Ratio of the number of elements (*favourable outcomes*) of an event to the total number of possible outcomes of a random experiment, when each result has just as many chances of occurring.

It is often possible to calculate the theoretical probability of an event. However, sometimes we need to find the experimental or frequential probability.

The theoretical probability of rolling a 6 on a fair six-sided die numbered 1 to 6 is \(\dfrac{1}{6}\).

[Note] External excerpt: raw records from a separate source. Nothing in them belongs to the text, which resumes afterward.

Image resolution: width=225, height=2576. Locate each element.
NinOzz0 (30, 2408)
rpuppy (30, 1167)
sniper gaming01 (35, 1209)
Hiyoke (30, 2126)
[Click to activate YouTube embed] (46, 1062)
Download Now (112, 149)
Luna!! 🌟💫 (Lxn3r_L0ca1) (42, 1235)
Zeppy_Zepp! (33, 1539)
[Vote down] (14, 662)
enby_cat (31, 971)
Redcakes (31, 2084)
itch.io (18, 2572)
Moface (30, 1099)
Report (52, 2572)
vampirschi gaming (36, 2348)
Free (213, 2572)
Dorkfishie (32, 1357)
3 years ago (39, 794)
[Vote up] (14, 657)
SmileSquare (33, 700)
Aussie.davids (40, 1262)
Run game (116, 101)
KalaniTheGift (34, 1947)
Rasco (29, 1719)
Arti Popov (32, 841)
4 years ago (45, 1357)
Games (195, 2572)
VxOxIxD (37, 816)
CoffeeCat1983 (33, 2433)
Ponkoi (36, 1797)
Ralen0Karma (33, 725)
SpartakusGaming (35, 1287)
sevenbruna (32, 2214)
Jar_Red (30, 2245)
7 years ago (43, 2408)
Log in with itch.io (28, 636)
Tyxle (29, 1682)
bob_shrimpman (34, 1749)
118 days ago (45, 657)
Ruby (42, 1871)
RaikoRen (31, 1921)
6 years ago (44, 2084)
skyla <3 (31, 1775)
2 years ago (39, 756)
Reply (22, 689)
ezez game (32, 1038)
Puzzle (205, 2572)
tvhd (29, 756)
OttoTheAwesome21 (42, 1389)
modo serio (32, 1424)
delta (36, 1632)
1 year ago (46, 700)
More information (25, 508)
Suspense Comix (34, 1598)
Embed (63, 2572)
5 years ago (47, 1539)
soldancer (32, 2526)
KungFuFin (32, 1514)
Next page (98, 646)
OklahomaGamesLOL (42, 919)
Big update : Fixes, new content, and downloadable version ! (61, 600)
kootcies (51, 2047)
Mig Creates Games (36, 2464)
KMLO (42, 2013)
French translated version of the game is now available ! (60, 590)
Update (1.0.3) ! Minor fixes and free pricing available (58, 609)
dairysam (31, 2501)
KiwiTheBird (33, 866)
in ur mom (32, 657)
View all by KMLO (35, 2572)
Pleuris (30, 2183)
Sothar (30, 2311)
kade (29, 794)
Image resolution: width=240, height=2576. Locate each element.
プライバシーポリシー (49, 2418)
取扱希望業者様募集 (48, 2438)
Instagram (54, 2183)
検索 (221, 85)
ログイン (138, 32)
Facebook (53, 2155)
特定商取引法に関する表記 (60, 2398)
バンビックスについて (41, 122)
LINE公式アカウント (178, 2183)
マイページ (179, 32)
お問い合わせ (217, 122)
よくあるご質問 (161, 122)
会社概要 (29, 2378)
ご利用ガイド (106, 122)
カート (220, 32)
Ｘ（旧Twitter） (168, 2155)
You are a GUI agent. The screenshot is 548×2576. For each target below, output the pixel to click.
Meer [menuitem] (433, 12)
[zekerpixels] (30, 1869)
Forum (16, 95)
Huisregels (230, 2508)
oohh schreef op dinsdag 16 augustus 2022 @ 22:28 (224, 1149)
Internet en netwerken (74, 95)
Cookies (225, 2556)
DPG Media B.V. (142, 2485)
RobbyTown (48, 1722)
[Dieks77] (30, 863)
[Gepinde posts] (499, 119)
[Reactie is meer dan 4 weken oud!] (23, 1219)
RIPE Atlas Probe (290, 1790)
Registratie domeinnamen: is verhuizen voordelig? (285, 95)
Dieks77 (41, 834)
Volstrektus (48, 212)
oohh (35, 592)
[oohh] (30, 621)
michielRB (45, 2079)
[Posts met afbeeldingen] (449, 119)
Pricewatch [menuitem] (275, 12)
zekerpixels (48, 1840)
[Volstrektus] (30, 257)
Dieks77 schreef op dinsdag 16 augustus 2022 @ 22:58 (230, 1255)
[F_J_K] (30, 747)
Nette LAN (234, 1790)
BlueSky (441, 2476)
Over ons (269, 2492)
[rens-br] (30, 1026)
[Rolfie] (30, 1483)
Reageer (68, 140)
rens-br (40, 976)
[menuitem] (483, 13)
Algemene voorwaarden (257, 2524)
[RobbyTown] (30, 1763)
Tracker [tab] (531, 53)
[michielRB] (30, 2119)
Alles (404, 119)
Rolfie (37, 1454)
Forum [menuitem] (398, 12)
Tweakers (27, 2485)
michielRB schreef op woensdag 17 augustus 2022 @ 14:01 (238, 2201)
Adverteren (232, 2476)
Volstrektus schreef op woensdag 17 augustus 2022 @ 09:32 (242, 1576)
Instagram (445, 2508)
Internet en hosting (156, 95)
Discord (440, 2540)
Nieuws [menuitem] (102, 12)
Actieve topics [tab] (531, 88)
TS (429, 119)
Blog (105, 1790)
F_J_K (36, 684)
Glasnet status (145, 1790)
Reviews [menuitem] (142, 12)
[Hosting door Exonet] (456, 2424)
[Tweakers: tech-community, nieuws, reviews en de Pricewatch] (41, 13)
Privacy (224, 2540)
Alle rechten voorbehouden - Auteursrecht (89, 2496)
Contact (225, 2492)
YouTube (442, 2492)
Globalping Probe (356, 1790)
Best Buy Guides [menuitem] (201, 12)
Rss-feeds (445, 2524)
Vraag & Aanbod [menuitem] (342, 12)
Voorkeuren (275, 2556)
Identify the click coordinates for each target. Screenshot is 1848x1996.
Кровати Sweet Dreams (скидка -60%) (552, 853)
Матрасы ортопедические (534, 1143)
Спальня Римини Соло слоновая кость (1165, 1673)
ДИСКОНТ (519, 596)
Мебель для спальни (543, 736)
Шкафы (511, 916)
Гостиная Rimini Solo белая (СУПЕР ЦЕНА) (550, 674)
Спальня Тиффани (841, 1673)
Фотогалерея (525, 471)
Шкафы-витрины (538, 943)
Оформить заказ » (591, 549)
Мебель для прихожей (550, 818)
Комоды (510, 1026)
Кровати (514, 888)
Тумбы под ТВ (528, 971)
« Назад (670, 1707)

If we roll the die 600 times, it is almost certain that we will not roll the number 6 exactly 100 times, because it is an experimental probability.

### Examples

- In a random experiment that consists of rolling a fair die with 6 faces numbered 1 to 6, the probability of the event “rolling an even number” has 3 chances out of 6. There are 3 favourable outcomes, which are 2, 4, and 6, out of the six possible outcomes: P(even number) = \(\dfrac{3}{6}\) = \(\dfrac{1}{2}\).

- In the random experiment that consists of drawing a ball from a bag that contains 3 red balls, 2 blue balls, and 5 white balls, the probability of the event “drawing a red ball” is 3 chances out of 10. There are 3 favourable outcomes out of 10 possible outcomes: P(red ball) = \(\dfrac{3}{10}\).